### EXERCISE BRIEF
In the records below, change "settings menu" to "options menu" and leave everything else as it is.

### TASK MATERIAL
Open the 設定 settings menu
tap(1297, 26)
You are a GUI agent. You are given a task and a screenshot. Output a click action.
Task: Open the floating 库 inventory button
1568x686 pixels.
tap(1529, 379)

### EXERCISE SOLUTION
Open the 設定 options menu
tap(1297, 26)
You are a GUI agent. You are given a task and a screenshot. Output a click action.
Task: Open the floating 库 inventory button
1568x686 pixels.
tap(1529, 379)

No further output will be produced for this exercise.